Now, job satisfaction for me would mean making a difference. Knowing I can do something well and having the boss (whoever that may be) feel confident in me and my what-ever-it-will-be job role.
Doing something I enjoy and want to get out of bed for is the ultimate goal. As long as I can pay my rent and bills, I'd be happy with that. But would I feel like an adult then? Or is this notion of "feeling adult" just a con? Is it something engrained to our minds that we must have a job, a house, a family a job that we hate just to pay for a life we think we should want? Because if people are in jobs and home owners, it makes the country have a better reputation and the government and society keep pushing everyone to settle as adults and accept the lifestyle they are given. What if "being an adult" isn't just having the "proper job" or a high income or the ability to buy a 3 piece suite. What if being an adult is simply being independent and making choices at our own adult pace? By Scottish law, by 16 we are classed as adults. By 16 we are now allowed to vote and move out. By 16 we are believed to be old enough to make adult decisions.

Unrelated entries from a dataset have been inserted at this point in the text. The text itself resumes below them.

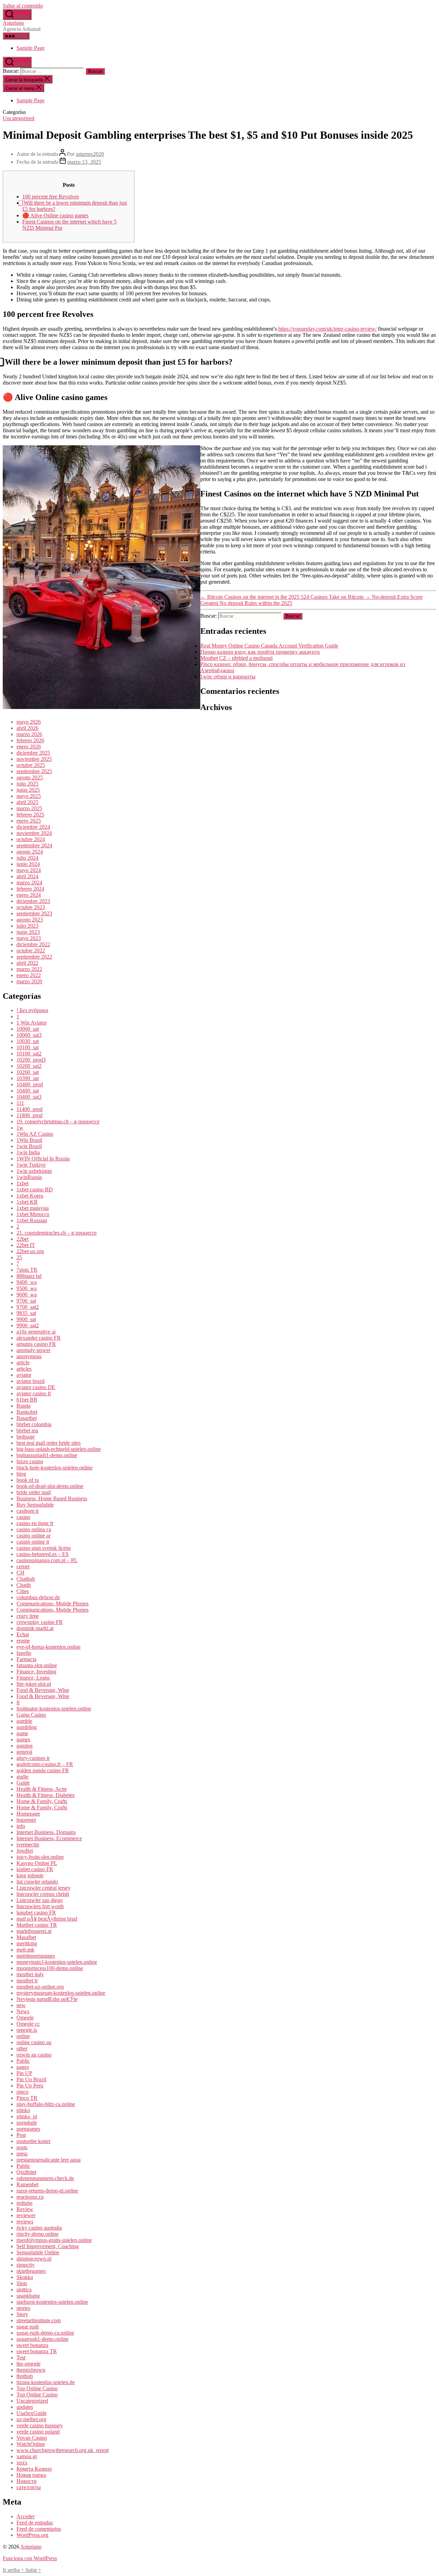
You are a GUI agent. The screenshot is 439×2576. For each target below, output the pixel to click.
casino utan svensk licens (43, 1548)
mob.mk (25, 1950)
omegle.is (26, 2030)
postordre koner (33, 2141)
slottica (24, 2289)
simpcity (25, 2265)
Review (24, 2209)
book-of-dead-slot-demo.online (49, 1486)
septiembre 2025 (34, 771)
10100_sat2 (28, 1053)
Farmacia (26, 1659)
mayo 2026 (28, 722)
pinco (22, 2092)
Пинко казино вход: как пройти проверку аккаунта (260, 652)
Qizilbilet (26, 2172)
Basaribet (26, 1418)
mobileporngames (35, 1956)
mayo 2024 (28, 870)
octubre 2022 (30, 950)
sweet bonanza (32, 2345)
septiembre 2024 (34, 845)
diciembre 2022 (33, 944)
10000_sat (27, 1029)
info (20, 1826)
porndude (26, 2123)
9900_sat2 (27, 1325)
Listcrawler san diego (39, 1900)
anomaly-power (33, 1350)
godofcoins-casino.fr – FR (44, 1764)
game (22, 1733)
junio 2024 (28, 864)
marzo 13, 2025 (84, 162)
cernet (22, 1566)
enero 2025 (28, 821)
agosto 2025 (29, 777)
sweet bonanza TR (36, 2351)
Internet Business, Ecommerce (49, 1838)
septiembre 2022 (34, 957)
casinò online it (32, 1542)
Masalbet (26, 1937)
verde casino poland (38, 2432)
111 (20, 1103)
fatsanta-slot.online (36, 1665)
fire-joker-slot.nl (33, 1684)
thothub (24, 2376)
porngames (28, 2129)
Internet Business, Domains (46, 1832)
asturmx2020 (90, 154)
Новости (26, 2481)
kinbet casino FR (34, 1869)
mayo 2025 (28, 796)
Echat (22, 1634)
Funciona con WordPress (30, 2558)
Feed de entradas (34, 2523)
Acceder (25, 2516)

 Just because some people haven't figured out what route they want to take next, doesn't mean they're not an adult. It means they're an adult who is still deciding what to do.

If we force ourselves to do things just because we 'feel like we should' we might be missing out on an opportunity to have the best life we could have an experience something new. We could be sacrificing a dream or another future that might be better than that marble kitchen or big pay cheque. Maybe being an adult is making decisions in a realistic (sometimes drunk), mature, manner. Owning our lives and taking control. I might not know how to work the iron but that doesn't make me any less of an adult does it? I just make the adult decision to by clothes that don't need ironing. Today it was my decision to write this before I go to work, yesterday I made the decision to start reading up for uni and tomorrow I will choose when to get up. Am I an adult yet?